Search through the entries for the word "computer" and copy every line that has it.

•••

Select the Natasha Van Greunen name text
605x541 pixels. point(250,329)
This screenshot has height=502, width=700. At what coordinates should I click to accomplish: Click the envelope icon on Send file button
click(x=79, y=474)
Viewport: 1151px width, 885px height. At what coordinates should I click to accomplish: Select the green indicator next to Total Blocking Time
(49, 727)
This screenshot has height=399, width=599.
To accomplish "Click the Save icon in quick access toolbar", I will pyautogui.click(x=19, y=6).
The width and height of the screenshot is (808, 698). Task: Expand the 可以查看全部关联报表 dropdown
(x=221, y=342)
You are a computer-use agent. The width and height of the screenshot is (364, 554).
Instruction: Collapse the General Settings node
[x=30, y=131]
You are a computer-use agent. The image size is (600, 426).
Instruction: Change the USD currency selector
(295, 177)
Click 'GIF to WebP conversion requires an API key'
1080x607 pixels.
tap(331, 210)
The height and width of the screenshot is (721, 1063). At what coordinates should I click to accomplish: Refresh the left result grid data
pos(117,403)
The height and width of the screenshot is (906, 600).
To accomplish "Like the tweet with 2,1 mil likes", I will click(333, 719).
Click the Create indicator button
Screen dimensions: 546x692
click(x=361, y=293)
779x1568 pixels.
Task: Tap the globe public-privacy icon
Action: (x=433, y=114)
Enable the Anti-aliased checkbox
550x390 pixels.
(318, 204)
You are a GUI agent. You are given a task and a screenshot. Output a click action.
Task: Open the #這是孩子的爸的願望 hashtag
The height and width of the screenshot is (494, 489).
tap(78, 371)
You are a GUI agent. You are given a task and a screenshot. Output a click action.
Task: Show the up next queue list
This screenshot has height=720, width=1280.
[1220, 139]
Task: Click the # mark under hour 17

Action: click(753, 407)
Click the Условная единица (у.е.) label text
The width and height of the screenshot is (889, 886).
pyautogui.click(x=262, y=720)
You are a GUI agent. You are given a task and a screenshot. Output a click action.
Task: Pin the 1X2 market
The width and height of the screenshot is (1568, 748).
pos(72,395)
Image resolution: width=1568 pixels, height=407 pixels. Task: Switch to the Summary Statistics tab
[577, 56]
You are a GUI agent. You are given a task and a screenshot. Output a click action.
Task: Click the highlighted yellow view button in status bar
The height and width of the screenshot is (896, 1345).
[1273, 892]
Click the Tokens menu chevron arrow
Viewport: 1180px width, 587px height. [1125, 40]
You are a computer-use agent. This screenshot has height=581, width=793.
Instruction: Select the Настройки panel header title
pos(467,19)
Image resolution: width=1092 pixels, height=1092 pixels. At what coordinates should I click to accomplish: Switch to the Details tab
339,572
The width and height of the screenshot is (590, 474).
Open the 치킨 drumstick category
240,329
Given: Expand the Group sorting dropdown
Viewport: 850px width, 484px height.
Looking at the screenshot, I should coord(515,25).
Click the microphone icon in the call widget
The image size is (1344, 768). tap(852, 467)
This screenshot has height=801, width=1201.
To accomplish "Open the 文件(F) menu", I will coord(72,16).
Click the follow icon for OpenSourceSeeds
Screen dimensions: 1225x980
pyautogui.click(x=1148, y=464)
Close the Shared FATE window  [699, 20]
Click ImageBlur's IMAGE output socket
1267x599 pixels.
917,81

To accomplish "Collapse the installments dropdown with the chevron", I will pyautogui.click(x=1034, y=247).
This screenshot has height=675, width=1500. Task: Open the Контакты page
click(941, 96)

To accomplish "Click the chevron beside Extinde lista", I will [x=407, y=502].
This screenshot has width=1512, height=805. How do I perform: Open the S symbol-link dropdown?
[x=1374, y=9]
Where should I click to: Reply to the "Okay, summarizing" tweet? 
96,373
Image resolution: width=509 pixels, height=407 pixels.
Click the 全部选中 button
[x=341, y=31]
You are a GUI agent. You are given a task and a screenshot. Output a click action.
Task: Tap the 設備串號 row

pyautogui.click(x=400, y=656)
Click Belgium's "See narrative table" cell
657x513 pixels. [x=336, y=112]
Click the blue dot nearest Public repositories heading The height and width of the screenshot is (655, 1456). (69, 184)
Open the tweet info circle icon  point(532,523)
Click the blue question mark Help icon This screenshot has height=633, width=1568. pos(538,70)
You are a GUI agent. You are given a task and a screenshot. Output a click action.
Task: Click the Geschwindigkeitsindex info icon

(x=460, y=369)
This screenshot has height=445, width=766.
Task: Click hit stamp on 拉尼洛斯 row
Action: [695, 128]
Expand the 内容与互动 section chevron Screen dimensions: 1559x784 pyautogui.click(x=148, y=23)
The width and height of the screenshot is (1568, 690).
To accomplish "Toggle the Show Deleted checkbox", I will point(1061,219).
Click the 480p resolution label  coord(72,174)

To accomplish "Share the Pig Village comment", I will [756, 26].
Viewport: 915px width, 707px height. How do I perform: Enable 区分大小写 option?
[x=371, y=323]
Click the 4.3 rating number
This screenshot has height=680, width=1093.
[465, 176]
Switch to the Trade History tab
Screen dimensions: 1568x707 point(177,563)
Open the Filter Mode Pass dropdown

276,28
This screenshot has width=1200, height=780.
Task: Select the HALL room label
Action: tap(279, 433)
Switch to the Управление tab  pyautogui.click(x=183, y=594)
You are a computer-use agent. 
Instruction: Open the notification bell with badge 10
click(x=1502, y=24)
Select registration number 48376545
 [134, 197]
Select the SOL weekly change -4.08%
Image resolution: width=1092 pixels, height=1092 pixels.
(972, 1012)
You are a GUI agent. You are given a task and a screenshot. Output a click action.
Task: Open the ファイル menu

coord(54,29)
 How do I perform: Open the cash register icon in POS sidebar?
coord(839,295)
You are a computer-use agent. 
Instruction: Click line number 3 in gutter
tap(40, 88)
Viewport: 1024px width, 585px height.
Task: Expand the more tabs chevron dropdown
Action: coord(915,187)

•••

### RESULT OF THE TASK
You are a computer-use agent. The width and height of the screenshot is (364, 554).
You are a computer-use agent. The image size is (600, 426).
You are a computer-use agent. This screenshot has height=581, width=793.
You are a computer-use agent. 
You are a computer-use agent. 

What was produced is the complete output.